Когда-то писала Евдокия подобные письма другому своему «лапушке»: «Государю моему, радости, царю Петру Алексеевичу. Здравствуй, свет мой, лапушка, на множество лет! Просим милости: пожалуй, государь, буди к нам не замешкав. А я при милости матушкиной жива. Женишка твоя Дунька челом бьет».
Было так, было…
Степан не появлялся и на ее письма не отвечал, а она жаловалась все более и более горько: «Как же я не умерла! Как же ты не зароешь меня своими руками в могилу!.. Пришли мне, о мое сердце, камзол, который ты любишь носить, пусть он согреет меня. Пришли мне кусочек хлеба, от которого ты откусишь. Почему ты меня покинул?

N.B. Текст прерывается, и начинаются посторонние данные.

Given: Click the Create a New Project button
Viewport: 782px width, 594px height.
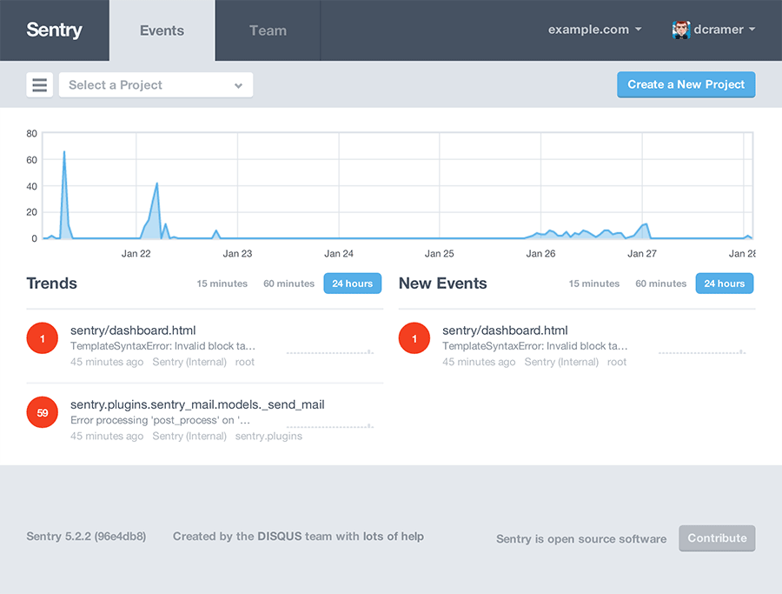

Чем я могла тебя обидеть, что ты бросаешь меня, сироту несчастную?.. Разве я была в чем повинна, я сама не знаю, в чем. Лучше бы ты меня побил, лучше бы наказал меня, я не знаю как, за вину, которой я не знаю… Ради бога, не покидай меня. Приезжай сюда, пожалей меня…»
Девять таких писем скопилось в следственном деле. Писаны они были не рукою Евдокии, она наговаривала их своей наперснице монахине-грамотнице Капитолине, которая, стараясь разжалобить «изменщика», добавляла еще от себя о страданиях матушки государыни. И когда Капитолина прочитывала написанное письмо вслух, то обе они плакали от жалостных слов.
Глебов на каждом полученном листке делал свою пометку: «письмо царицы Евдокии».
Ее переписка с возлюбленным могла подтвердить их полную непричастность к каким-либо заговорам, – кроме любви, в письмах ничего не говорилось. Правда, Евдокия легко поддалась желанию снова надеть мирское платье вместо монашеского, поддалась мечтам, витавшим среди окружавших ее людей, о возврате в близком или отдаленном будущем к былой царственной жизни, но в письмах это не отражалось и не шло дальше потайных, несбыточных надежд.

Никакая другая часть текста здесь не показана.